L'artiste libanais Rayyane Tabet utilise l'archéologie pour une réflexion sur le présent à travers une exposition passionnante à Carré d'art à Nîmes.

« Je n’ai pas voulu entrer par la porte, ni par la fenêtre. J’ai cherché la fissure dans le mur et je suis entré par là », explique l’artiste libanais Rayyane Tabet qui présente l’exposition “Fragments” au musée Carré d’art à Nîmes. Comme beaucoup d’artistes contemporains en ce moment, le plasticien utilise le « détour de l’archéologie pour parler du présent », pour parler de l’histoire du monde et de sa propre histoire. Un récit court de salle en salle, pour accompagner les pièces, souvent spectaculaires issues de cette recherche au long cours autour des fouilles de Max von Oppenheim sur le site de Tell Halef, au début du XXe siècle, à la frontière actuelle entre la Syrie et la Turquie. En octobre prochain, l'exposition sera présentée au Metropolitan à New York.

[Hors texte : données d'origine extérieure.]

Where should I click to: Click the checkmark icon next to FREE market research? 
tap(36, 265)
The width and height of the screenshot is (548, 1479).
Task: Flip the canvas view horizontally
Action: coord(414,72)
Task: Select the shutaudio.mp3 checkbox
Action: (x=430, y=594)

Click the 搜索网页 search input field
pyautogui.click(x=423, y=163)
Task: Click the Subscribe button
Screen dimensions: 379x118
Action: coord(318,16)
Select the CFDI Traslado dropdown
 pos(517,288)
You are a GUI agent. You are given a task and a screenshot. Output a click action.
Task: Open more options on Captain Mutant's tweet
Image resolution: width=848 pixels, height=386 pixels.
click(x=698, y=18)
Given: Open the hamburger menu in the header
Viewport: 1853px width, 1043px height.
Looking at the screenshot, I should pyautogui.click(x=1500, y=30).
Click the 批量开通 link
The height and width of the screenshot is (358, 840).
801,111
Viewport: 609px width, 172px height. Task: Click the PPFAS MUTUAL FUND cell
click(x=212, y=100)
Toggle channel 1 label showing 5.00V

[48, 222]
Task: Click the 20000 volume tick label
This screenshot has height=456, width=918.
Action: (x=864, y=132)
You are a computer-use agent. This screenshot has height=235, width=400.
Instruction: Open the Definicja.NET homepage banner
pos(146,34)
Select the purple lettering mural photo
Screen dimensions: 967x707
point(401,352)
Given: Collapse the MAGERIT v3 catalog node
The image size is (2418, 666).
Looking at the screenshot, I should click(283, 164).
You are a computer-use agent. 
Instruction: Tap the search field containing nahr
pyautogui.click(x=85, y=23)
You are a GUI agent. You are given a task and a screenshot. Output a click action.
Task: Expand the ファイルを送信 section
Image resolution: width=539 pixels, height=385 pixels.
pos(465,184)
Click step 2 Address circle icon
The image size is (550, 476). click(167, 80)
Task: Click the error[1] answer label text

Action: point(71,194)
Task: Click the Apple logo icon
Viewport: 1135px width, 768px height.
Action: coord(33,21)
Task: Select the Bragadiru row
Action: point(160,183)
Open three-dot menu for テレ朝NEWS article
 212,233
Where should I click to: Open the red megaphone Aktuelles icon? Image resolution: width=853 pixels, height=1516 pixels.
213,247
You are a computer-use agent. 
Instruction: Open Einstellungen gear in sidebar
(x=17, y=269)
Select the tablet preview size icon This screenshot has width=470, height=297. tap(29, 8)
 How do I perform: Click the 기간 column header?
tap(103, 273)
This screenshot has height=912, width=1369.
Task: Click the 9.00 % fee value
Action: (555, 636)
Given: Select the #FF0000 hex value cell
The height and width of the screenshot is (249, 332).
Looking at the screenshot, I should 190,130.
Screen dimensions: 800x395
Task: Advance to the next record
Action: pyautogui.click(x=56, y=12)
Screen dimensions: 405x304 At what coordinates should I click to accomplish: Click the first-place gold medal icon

« Enfant, j’avais l’habitude de déjeuner un dimanche sur deux chez mes grands-parents maternels. Ils habitaient dans un appartement froid et spacieux, et montraient leur affection avec une grande réserve ; je passais le plus clair de mon temps assis dans un fauteuil. De là, je pouvais voir la photo d’un homme à l’expression sérieuse, accrochée sur le mur, ainsi qu’un livre jaune vif, empilé parmi d’autres sur une étagère ». Ainsi commence le récit, qui donne lieu à la performance Dear Victoria, lecture du texte par l'artiste qui a eu lieu notamment le jour du vernissage… La photo en question est celle de l’archéologue allemand ; le livre, celui qu’il a publié au sujet de ses fouilles. Si ces objets se trouvaient chez ses grands-parents, c’est que l’arrière-grand-père de l’artiste était l’interprète de l’archéologue qui faisait aussi dans l’espionnage. Et l’aïeul ne se contentait pas de traduire, il espionnait également l’espion, soupçonné de vouloir soulever les tribus bédouines contre le mandat français.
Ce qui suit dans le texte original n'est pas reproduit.